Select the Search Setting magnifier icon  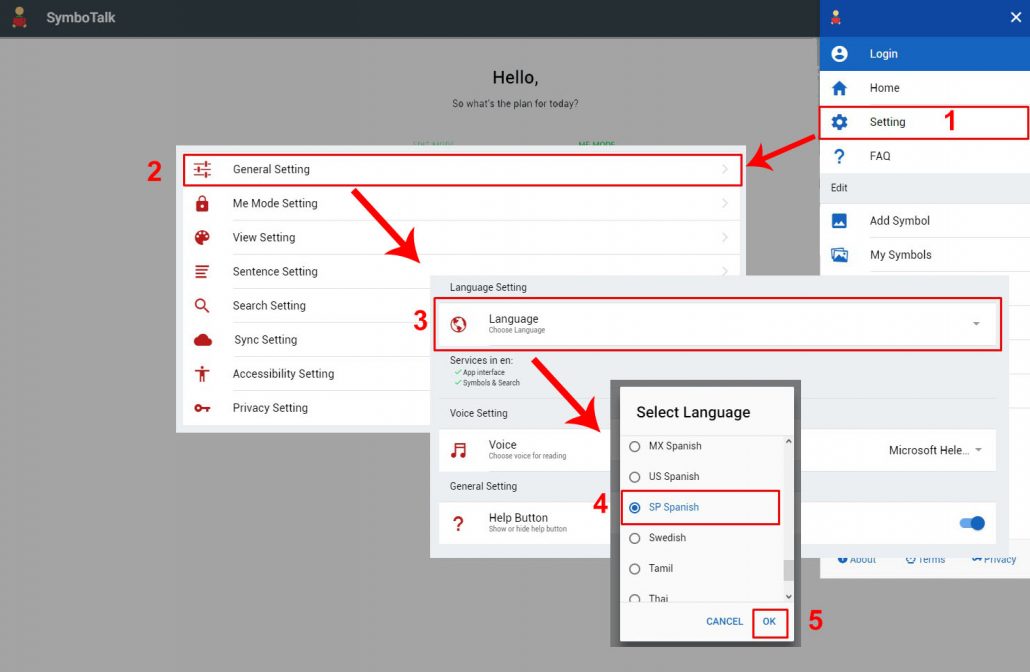[x=200, y=305]
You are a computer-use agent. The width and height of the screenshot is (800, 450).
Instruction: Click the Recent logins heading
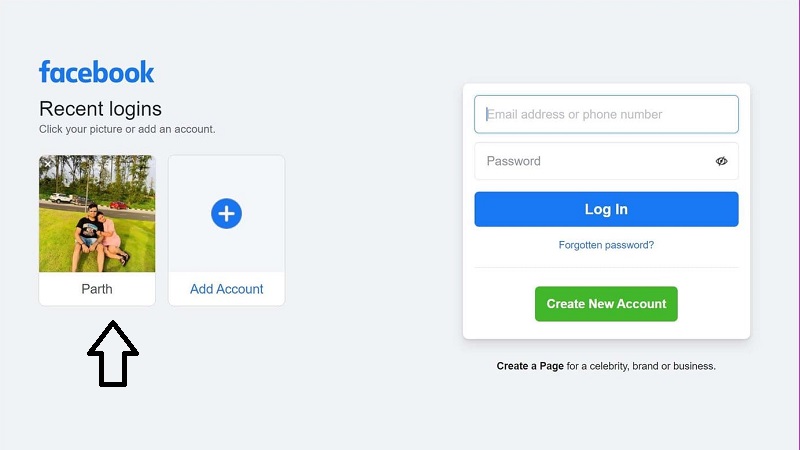[100, 109]
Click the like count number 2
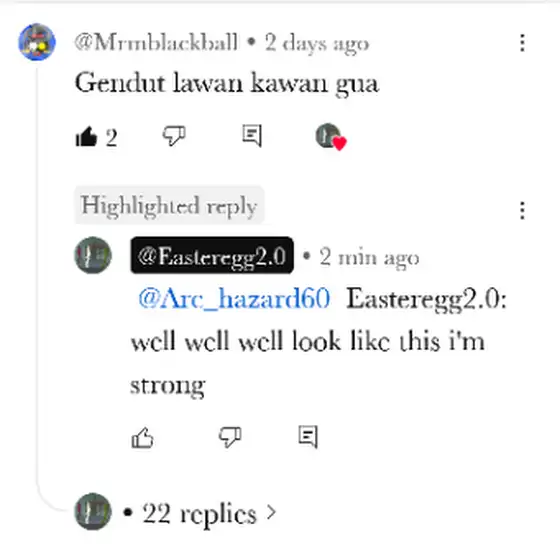This screenshot has height=560, width=560. [x=111, y=138]
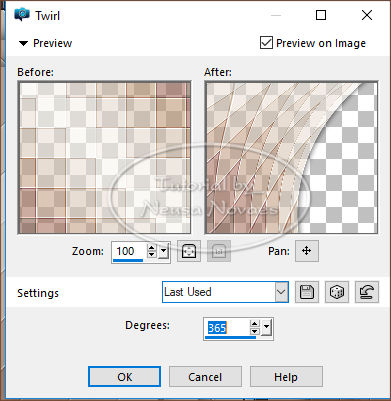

########

Find the line holding "Instruction: Click the Recent logins heading" in the data above. Retype it and every later line exactly, through the end, but not the pictures.

Instruction: Click the Recent logins heading
[100, 109]
Click the like count number 2
This screenshot has height=560, width=560. [x=111, y=138]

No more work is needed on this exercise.